Back to projects

SensoryScape

Research Developer at University of Iowa Hospitals & Clinics. AI-driven assistive technology that helps vision-impaired patients navigate open, dynamic spaces using real-time guidance and alerts delivered through consumer devices.

Problem

Vision-impaired patients face significant challenges in open, dynamic environments: obstacles move, layouts change, and traditional aids do not provide real-time, context-aware feedback. The goal of this research is to deliver spatial awareness and navigation support through modalities that work in active, everyday settings—audio and haptics—using devices people already own or can wear.

System

I built a navigation system that combines LiDAR and computer vision to perceive the environment, then converts that spatial data into real-time audio and haptic feedback that users can act on while moving. The system integrates iPhone, Apple Watch, AirPods, Arduino, and Raspberry Pi into a single pipeline, which required solving latency, synchronization, and interoperability issues across consumer and embedded hardware.

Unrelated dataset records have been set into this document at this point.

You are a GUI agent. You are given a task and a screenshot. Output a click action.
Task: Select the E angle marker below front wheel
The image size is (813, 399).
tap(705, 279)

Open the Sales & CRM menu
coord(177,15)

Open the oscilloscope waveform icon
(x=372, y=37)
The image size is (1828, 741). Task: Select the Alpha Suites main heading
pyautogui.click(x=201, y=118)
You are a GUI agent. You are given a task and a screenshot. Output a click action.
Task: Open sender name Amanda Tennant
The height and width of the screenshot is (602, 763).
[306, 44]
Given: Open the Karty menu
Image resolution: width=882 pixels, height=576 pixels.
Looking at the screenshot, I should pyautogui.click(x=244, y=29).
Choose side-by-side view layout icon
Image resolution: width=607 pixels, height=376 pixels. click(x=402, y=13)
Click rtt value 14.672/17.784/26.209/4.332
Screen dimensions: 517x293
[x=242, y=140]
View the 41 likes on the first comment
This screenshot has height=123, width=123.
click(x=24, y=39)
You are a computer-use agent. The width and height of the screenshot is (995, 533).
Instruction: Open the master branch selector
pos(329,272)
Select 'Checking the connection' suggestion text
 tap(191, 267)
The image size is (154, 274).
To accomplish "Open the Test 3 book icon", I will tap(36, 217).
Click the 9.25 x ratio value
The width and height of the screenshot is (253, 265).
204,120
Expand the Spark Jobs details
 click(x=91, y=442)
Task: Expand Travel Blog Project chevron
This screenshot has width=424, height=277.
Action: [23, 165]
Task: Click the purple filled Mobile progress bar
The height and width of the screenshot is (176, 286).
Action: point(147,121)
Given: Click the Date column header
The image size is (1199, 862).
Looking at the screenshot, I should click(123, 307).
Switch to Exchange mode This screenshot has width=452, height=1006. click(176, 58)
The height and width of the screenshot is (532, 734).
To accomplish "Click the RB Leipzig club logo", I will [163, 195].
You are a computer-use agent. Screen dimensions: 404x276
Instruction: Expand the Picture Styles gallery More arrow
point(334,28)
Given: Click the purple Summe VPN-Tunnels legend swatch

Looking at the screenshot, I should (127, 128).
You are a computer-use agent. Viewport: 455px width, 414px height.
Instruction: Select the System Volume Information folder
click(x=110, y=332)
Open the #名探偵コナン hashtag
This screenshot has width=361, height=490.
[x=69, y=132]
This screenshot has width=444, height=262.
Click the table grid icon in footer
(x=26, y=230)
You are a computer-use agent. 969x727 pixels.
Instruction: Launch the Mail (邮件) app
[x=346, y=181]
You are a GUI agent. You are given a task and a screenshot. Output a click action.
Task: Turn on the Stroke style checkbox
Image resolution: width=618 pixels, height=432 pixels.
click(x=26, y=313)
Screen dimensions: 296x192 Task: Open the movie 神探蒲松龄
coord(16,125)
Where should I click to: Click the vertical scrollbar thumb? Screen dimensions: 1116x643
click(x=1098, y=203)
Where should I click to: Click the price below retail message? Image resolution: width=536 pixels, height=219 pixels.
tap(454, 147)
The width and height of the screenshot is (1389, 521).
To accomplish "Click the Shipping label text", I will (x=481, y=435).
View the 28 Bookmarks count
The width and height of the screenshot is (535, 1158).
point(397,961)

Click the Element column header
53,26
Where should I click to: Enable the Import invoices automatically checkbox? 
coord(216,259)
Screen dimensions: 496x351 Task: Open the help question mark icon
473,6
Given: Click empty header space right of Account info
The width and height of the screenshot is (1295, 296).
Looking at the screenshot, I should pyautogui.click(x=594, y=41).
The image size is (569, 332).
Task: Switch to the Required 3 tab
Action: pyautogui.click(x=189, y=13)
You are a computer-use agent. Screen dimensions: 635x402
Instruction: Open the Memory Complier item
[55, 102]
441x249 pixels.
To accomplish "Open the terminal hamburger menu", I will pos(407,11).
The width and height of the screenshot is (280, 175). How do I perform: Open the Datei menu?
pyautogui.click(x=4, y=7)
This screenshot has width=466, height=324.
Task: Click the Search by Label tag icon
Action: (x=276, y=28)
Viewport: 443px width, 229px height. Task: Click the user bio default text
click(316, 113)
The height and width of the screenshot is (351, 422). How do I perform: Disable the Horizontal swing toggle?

Sensor fusion and real-time processing are used to make obstacle detection more reliable in dynamic indoor environments where people and objects move.

Research role

As Research Developer, I work directly with clinicians and researchers to turn patient safety, usability, and deployment constraints into concrete system requirements and engineering decisions. That includes choosing which sensors and devices to use, how to prioritize and present information (e.g., spatial audio vs. haptics), and how to evaluate the system with users in realistic settings.